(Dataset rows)
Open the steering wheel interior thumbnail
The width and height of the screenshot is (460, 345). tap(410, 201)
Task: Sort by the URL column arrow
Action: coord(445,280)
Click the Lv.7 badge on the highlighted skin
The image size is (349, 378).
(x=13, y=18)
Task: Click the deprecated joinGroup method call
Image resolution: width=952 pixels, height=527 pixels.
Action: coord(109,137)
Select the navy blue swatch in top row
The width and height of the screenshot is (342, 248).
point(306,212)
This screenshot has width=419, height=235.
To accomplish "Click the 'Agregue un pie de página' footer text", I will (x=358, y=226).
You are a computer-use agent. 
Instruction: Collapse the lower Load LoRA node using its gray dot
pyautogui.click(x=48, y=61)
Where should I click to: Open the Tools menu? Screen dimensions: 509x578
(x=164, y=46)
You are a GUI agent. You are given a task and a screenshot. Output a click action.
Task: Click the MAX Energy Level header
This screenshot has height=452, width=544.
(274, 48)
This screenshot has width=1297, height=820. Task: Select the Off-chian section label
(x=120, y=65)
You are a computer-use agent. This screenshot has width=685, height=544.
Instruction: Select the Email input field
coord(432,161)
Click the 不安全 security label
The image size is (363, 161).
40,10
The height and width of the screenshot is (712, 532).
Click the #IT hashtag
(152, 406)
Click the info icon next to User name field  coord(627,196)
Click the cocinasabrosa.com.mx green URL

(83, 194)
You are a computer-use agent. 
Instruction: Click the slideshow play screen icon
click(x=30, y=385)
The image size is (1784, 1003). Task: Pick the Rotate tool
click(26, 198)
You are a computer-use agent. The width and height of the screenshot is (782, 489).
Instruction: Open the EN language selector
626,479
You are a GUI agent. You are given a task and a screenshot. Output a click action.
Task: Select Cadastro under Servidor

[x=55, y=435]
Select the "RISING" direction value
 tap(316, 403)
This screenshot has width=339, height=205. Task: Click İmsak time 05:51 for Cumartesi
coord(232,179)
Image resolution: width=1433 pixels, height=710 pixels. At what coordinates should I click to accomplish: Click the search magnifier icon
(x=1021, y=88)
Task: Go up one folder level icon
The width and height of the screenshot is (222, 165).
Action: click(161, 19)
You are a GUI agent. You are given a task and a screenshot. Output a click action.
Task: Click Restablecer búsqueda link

Objective:
Extract every line of the listing above that contains the word "Instruction".

Task answer:
Instruction: Collapse the lower Load LoRA node using its gray dot
Instruction: Select the Email input field
Instruction: Click the slideshow play screen icon
Instruction: Open the EN language selector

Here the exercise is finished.